OIL AND WATERCOLOR PAINTINGS
Style, technique and consistency are important components to the artist. Every artist seeks time to develop the craft and to create a unified body of work. Sometimes this comes later than expected.
After decades of raising a family and working full-time jobs, Jones retired and began pursuing her lifelong dream of becoming a professional artist. With a style unique as her signature, she creates memories with a select pallet of rustic colors when portraying aged buildings and vehicles.
Like many artists, Jones’s love of art began at an early age. “As young as four, finger-painting was a favorite activity,” Jones says, “I loved the feel and smell when smooshing paint around on the large pieces of paper.”
As a youngster, she received accolades from her teachers and parents, who provided basic art materials. As she was the only member of her family interested in art, art experience was her alone time. She received encouragement and praise, but no technical advice. During her early education years, she volunteered to do creative things, like painting seasonal theater windows, painting murals on bedroom walls, decorating at home and drawing cartoon characters in her spare time.
She worked in oil pastels and charcoal for many years while honing her drawing skills and moved to oil during her college years. Although she wasn’t an art major in college she enrolled in drawing, painting, art history and pottery classes to keep her creativity alive.
Jones found outside influences to spark her creativity. Norman Rockwell was her first inspiration and easily accessible from her mother’s collection of Saturday Evening Post magazines. After taking an art history class in college, her attention moved to the French Impressionists, particularly Mary Cassatt.
Jones recalls, “Cassatt’s rendition of mothers and children was so natural, lovingly warm and amazing.”
Jones married her high school sweetheart before finishing college and moved to New Mexico.
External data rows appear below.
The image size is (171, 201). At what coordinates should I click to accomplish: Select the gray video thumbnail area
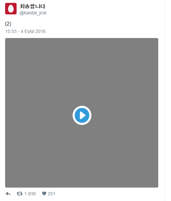coord(82,113)
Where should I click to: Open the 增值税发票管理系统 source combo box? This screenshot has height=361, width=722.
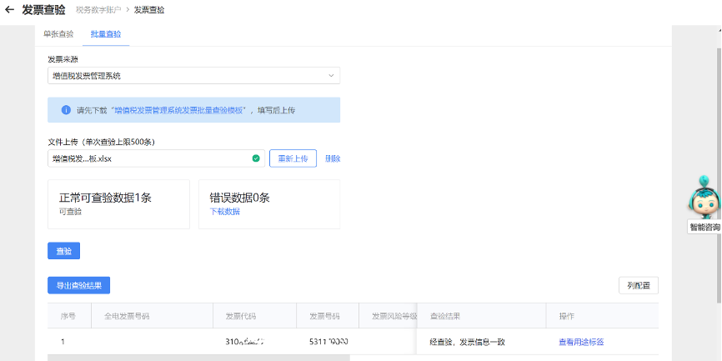click(x=193, y=76)
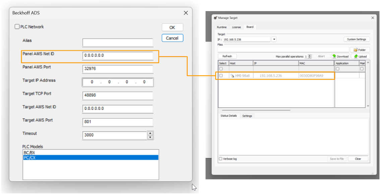Confirm Beckhoff ADS settings with OK

[x=172, y=27]
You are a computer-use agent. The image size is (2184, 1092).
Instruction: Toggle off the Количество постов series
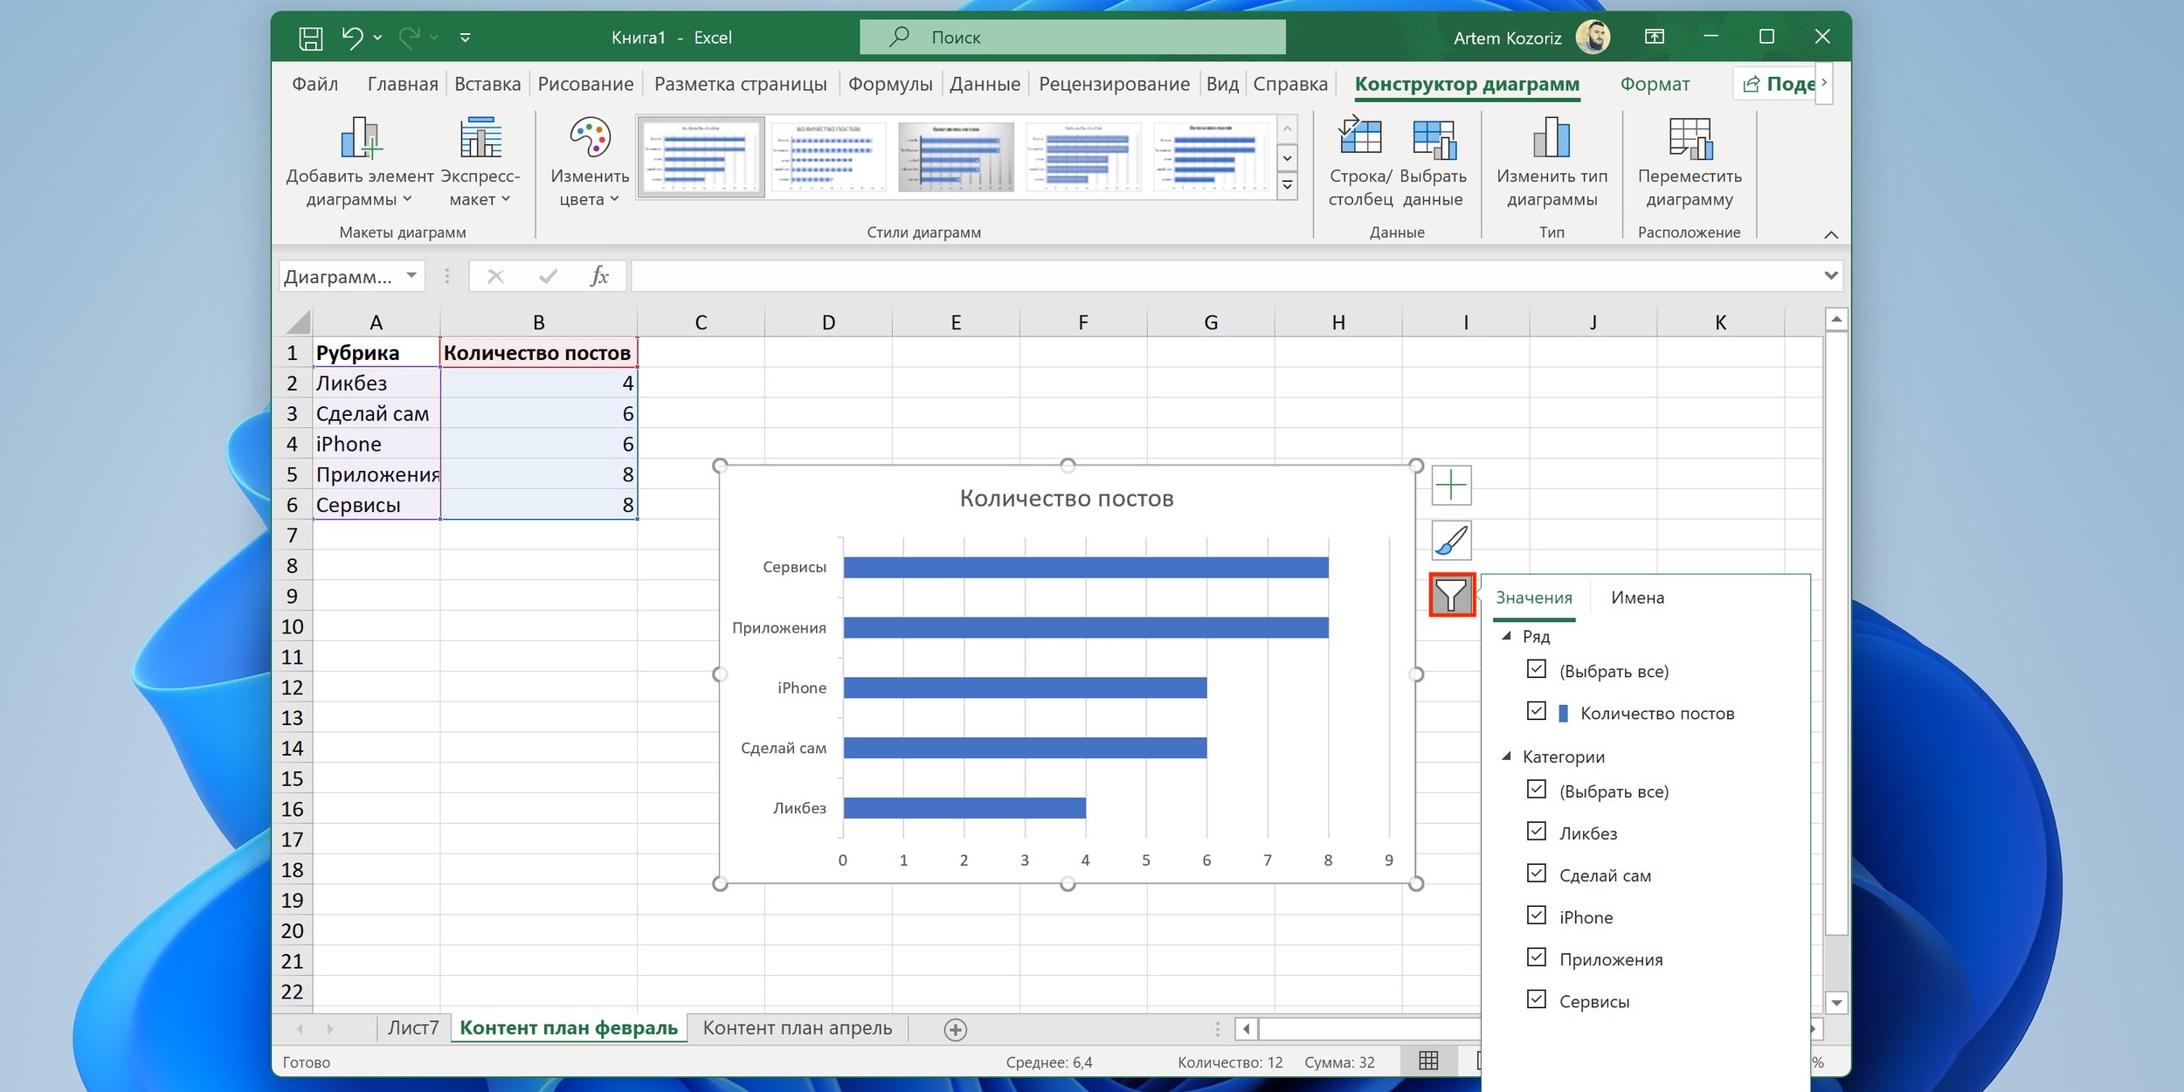1535,712
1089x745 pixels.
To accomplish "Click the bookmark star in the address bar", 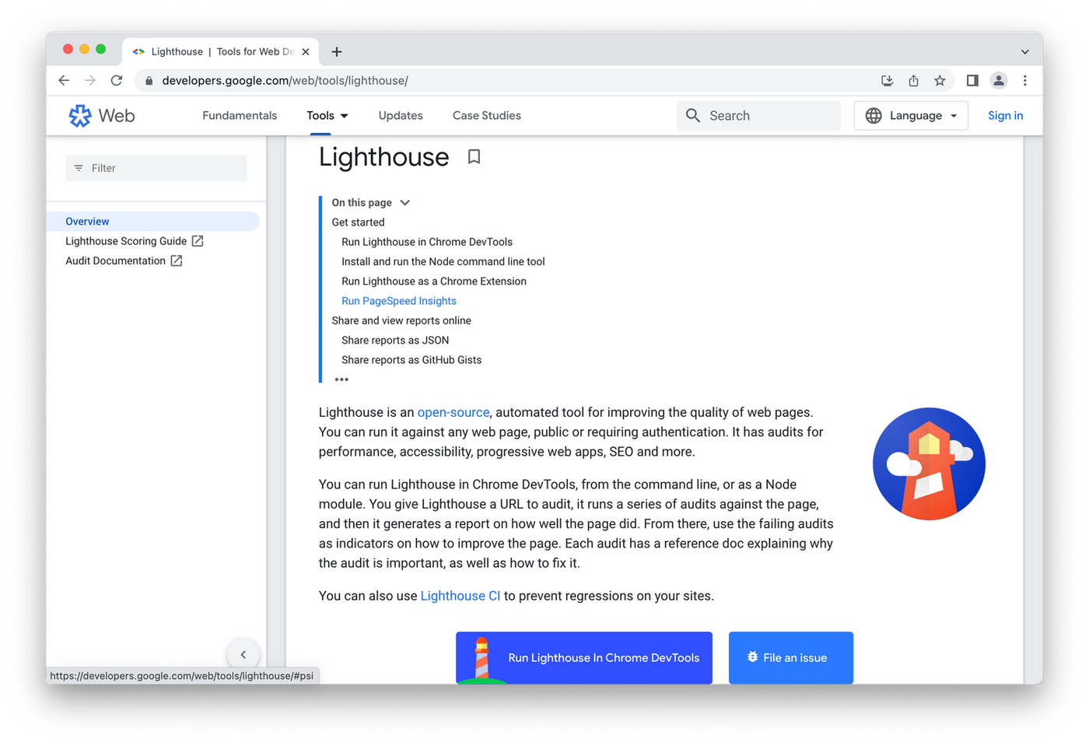I will click(x=940, y=80).
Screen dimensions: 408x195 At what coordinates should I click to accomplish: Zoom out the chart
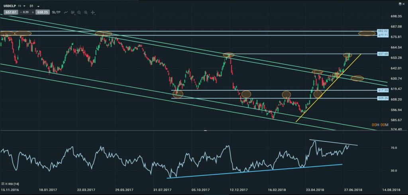point(79,13)
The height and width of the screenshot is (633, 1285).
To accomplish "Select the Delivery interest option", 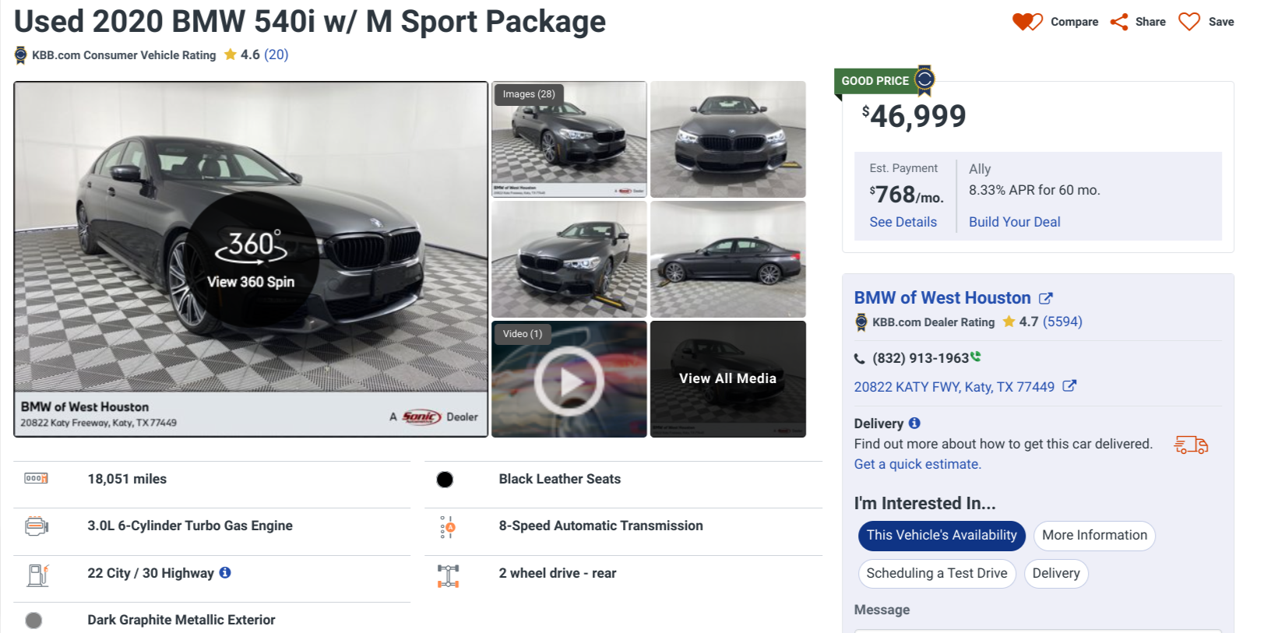I will click(1056, 574).
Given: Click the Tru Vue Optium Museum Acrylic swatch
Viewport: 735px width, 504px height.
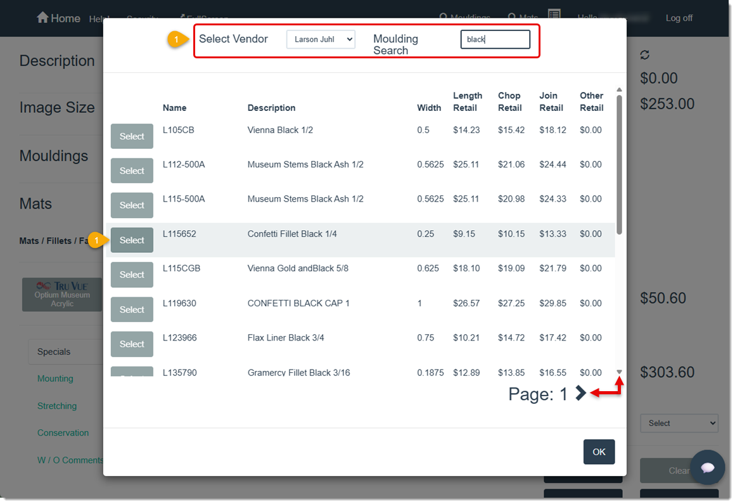Looking at the screenshot, I should tap(62, 294).
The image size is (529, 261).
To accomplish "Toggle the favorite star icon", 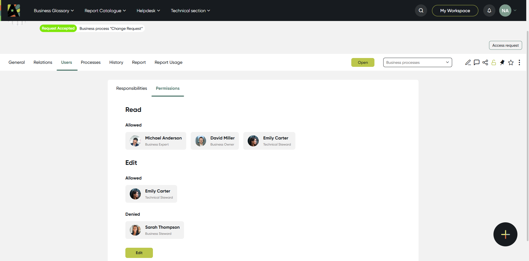I will click(x=511, y=62).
They spend their first years together exploring, digging artifacts and old calvary ruins. As their family grew, Jones purchased a Potter’s Wheel and sold pottery at local markets to help with the finances. She took writing classes and was inspired to write and illustrate a children’s book. For the next few decades, Jones worked full-time at a school district and a rural electric cooperative. She received three national awards for her marketing programs from the National Rural Electric Cooperative Association, and awards each year from Colorado Rural Electric Association for her articles while editor of the co-op’s magazine. She collaborated with her daughter on an entry for the Art of Recycling exhibition at the National Building Museum in Washington, D.C. in 2008.
A recent purchase of Richard Schmidt’s Alla Prima II opened another door to increase her knowledge about color and technique. She reports, “This book helped me become less structured, to consider the effects of light on subjects and to keep a freshness of the colors from beginning to end.” After retiring in January 2020, her main focus became creating a collection of art that reflects the beauty of her rural roots.
“Farming and ranching is the main life-style of Southwestern Colorado, and the subject matter of my paintings reflects what I see in this region,” she said, “the abandoned vehicles, farm buildings, and domestic animals abound.”